The stricter ordinance permits game rooms only in light-industrial, medium-industrial and heavy-industrial zoning districts. They are not allowed within 1,000 feet of a residential area, a church, a school, a hospital or another game room.
The entrance must be marked with the words “game room” in 6-inch or larger black block letters and must be legible from 25 feet away. At least one unobstructed window is required, with a view of all the machines. Other guidelines address parking requirements and the submission of site plans to the city.
All existing game rooms must comply with the new ordinance within 90 days of the effective date, which will be about a week after the council meeting, after the ordinance is posted.
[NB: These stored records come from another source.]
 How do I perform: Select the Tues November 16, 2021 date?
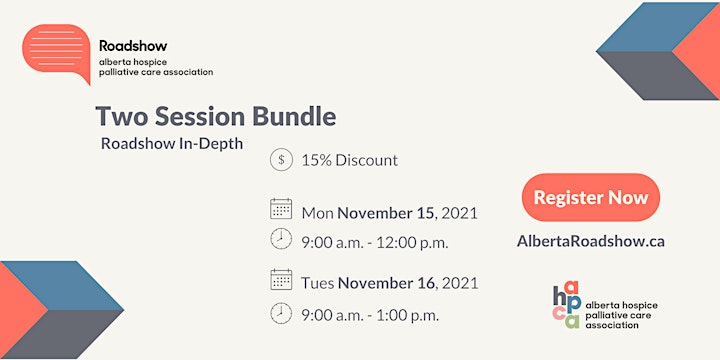click(389, 283)
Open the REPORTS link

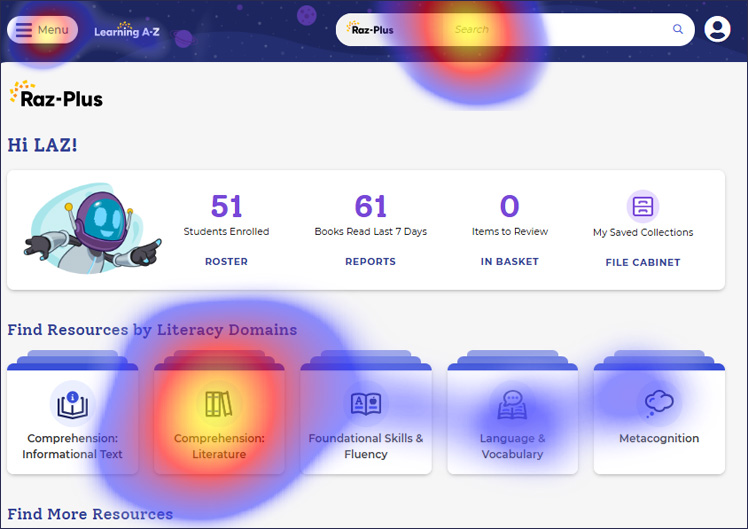tap(370, 262)
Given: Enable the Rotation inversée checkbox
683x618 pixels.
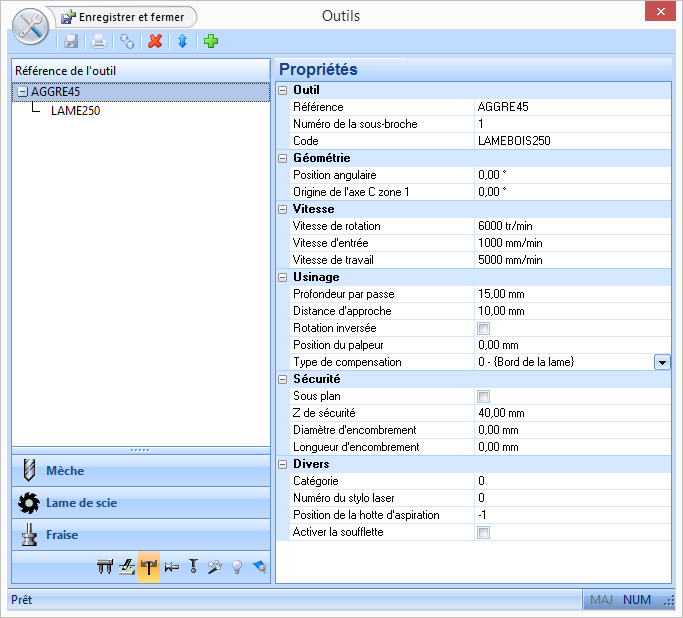Looking at the screenshot, I should pos(484,328).
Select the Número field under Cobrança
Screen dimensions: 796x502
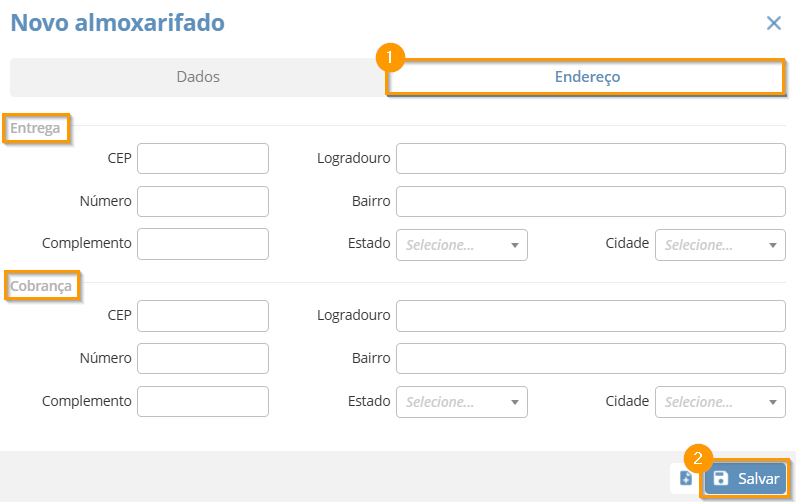pyautogui.click(x=203, y=358)
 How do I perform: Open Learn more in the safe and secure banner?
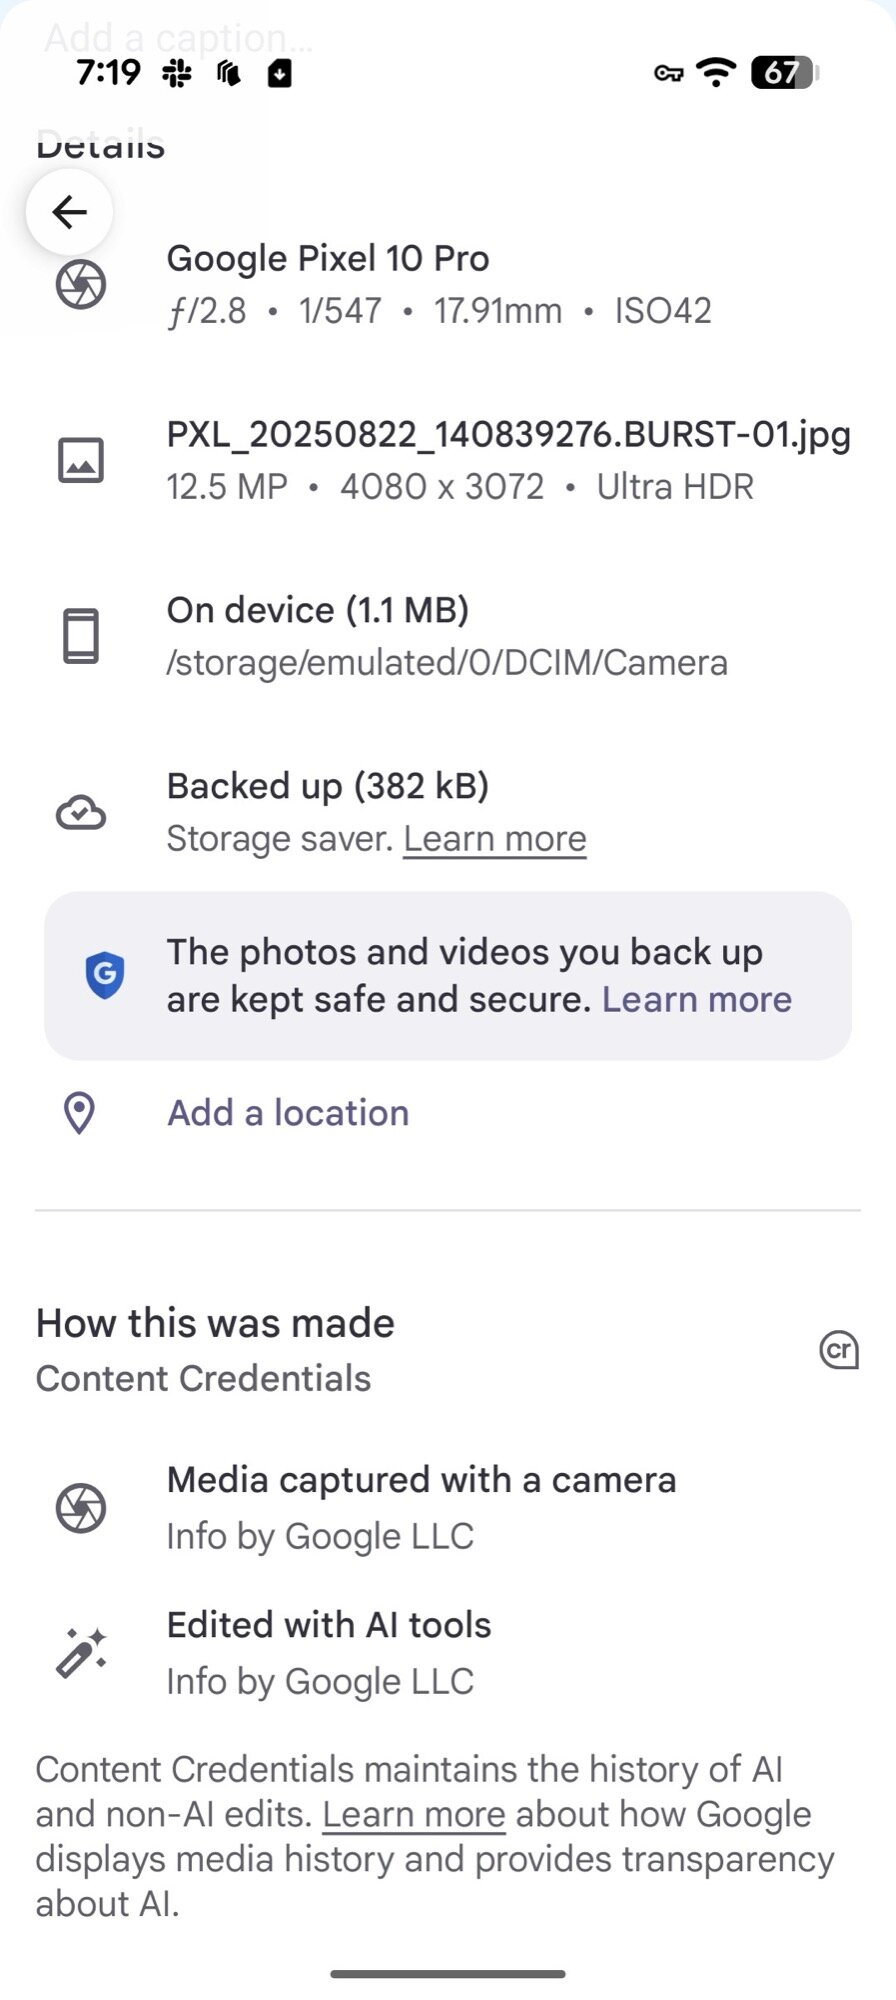[697, 1000]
A game room is defined as a public place with one or more of the amusement machines present.
Game room owner Quin Chandler raised concerns about the ordinance, such as a limit on the number of machines — saying it has no correlation with illegal activity — and the need for a site plan — an unexpected cost for legitimate operators.
These regulations will just “drive [illegal operators] further underground,” he said.
He said limiting operating hours is an example of a more effective regulation that could be put in place.
Enforcing the regulations
Though gambling is illegal in Texas, gaming machines are legal if they are used “only for bona fide amusement purposes” and award only noncash prizes.
Chuck E. Cheese’s and other amusement arcades are examples of stores that reward players with noncash prizes and are legal in Texas.
But regulation of gaming machines can be tricky to enforce.
A Fort Worth Police Department report presented to the council in March says that the “law is unclear as to when a gaming machine’s payouts are illegal” and that “the costs and logistics of investigating and prosecuting cases” make the law hard to enforce.
Police documented 131 game rooms in the city, and those came to the department’s attention through resident complaints, officer discovery and reported crimes.
Brandon Bennett, director of code compliance, has estimated in previous meetings that he will need two senior enforcement officers to regulate the game rooms. The first-year cost, including equipment, is $209,410, a total not yet included in the proposed fiscal 2015 budget.
The second year would cost $158,830, he said.
The code officers would investigate complaints and also seek out game rooms for inspection, Bennett said.
This report includes material from the Star -Telegram archives.